EXERCISE INPUT section start

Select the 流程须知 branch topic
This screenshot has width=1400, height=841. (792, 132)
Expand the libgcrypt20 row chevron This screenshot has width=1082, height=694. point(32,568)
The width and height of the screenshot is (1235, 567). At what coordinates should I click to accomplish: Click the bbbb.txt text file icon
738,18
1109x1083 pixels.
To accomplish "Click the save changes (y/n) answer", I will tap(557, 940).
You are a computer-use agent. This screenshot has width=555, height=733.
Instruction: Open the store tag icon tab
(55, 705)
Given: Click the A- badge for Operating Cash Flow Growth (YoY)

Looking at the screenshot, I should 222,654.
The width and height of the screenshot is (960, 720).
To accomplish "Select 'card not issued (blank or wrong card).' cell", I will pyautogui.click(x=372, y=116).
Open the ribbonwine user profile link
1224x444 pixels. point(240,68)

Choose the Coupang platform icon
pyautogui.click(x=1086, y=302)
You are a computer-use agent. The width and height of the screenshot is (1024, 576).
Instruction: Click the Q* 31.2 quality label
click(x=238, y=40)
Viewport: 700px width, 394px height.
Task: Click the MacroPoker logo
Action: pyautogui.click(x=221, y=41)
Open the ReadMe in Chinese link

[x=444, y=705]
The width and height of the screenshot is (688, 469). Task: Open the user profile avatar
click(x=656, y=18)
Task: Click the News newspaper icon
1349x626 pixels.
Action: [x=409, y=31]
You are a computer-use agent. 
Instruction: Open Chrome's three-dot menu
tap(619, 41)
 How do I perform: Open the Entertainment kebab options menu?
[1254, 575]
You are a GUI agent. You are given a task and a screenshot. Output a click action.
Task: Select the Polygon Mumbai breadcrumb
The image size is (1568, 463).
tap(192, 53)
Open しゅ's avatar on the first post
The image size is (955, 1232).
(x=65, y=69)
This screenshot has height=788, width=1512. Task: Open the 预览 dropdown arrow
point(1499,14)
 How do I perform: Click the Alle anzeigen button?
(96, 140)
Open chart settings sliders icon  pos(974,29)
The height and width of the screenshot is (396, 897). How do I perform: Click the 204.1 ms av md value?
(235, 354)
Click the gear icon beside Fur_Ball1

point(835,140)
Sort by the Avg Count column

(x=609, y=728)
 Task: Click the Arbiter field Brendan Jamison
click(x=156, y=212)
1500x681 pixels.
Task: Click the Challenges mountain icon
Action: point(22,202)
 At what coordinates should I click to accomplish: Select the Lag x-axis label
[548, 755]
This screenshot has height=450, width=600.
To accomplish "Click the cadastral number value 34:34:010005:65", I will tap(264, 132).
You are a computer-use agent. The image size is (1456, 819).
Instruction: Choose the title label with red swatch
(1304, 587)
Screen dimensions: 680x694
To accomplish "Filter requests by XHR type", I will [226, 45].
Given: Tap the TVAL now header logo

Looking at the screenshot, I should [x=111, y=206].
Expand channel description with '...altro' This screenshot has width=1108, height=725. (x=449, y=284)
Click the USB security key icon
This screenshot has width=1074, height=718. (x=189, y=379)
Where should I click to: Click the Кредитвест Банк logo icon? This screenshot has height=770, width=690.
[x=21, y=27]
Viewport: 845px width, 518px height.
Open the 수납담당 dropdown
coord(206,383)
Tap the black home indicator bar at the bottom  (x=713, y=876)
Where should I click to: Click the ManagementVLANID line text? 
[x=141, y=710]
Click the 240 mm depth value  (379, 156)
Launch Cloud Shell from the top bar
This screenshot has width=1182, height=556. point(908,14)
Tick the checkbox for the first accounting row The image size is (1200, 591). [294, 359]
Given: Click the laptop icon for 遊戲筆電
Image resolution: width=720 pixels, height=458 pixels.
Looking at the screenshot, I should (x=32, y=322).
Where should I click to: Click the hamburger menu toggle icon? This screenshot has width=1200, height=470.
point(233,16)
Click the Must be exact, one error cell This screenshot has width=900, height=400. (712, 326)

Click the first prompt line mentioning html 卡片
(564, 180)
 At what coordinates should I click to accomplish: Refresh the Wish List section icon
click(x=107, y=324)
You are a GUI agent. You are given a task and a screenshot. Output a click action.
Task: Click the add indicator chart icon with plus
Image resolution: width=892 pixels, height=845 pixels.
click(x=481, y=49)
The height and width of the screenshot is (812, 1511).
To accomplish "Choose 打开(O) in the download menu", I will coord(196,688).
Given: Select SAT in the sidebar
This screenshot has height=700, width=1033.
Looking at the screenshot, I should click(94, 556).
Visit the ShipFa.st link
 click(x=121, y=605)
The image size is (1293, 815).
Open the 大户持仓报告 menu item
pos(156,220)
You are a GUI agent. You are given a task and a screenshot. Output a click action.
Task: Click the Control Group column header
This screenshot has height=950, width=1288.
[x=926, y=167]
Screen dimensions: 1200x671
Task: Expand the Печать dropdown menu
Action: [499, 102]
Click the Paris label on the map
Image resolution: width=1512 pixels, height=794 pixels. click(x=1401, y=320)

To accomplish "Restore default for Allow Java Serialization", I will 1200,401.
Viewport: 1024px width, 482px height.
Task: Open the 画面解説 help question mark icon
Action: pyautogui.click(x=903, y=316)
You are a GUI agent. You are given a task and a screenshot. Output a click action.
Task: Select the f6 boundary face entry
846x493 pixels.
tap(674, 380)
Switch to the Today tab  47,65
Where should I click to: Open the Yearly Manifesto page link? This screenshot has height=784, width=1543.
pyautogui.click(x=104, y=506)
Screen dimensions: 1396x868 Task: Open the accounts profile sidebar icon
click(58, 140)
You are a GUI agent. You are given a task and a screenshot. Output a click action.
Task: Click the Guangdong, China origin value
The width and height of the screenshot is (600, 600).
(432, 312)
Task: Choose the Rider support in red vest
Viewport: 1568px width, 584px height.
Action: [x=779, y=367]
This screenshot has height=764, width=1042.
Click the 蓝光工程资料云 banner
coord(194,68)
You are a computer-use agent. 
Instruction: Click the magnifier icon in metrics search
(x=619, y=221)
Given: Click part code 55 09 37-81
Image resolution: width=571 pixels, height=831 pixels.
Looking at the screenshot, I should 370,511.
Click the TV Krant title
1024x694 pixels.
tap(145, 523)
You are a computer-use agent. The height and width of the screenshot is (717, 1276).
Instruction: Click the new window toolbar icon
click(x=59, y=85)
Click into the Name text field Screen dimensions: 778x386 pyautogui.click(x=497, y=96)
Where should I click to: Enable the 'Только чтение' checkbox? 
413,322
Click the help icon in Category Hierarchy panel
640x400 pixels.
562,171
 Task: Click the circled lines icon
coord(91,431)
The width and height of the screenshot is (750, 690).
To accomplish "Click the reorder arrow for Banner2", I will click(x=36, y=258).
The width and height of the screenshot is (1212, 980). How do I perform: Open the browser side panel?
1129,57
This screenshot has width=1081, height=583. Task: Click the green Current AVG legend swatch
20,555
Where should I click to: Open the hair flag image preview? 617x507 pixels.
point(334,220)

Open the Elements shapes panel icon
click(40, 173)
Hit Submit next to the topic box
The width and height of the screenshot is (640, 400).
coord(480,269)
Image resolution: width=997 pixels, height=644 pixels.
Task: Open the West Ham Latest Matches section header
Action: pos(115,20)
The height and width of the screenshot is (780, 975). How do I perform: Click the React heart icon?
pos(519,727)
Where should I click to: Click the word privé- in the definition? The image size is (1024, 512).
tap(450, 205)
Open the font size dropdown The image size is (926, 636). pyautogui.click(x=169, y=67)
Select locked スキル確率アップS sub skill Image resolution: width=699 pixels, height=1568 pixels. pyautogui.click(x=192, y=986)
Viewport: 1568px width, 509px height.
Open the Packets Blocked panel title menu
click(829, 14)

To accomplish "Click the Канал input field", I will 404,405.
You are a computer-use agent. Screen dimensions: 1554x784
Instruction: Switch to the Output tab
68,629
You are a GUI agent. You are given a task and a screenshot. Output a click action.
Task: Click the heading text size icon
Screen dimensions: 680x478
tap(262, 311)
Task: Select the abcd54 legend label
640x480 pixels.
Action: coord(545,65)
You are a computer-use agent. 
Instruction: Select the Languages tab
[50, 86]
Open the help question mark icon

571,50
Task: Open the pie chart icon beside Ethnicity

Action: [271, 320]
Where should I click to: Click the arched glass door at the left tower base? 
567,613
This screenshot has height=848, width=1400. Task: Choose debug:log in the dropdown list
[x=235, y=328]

EXERCISE INPUT section end

WORK INSTRUCTION
Set down exactly the lines above that run from the start of the listing to the line with "The width and height of the screenshot is (960, 720).". Leave out every later line.

ANSWER TO THIS PROBLEM
Select the 流程须知 branch topic
This screenshot has width=1400, height=841. (792, 132)
Expand the libgcrypt20 row chevron This screenshot has width=1082, height=694. point(32,568)
The width and height of the screenshot is (1235, 567). At what coordinates should I click to accomplish: Click the bbbb.txt text file icon
738,18
1109x1083 pixels.
To accomplish "Click the save changes (y/n) answer", I will tap(557, 940).
You are a computer-use agent. This screenshot has width=555, height=733.
Instruction: Open the store tag icon tab
(55, 705)
Given: Click the A- badge for Operating Cash Flow Growth (YoY)

Looking at the screenshot, I should 222,654.
The width and height of the screenshot is (960, 720).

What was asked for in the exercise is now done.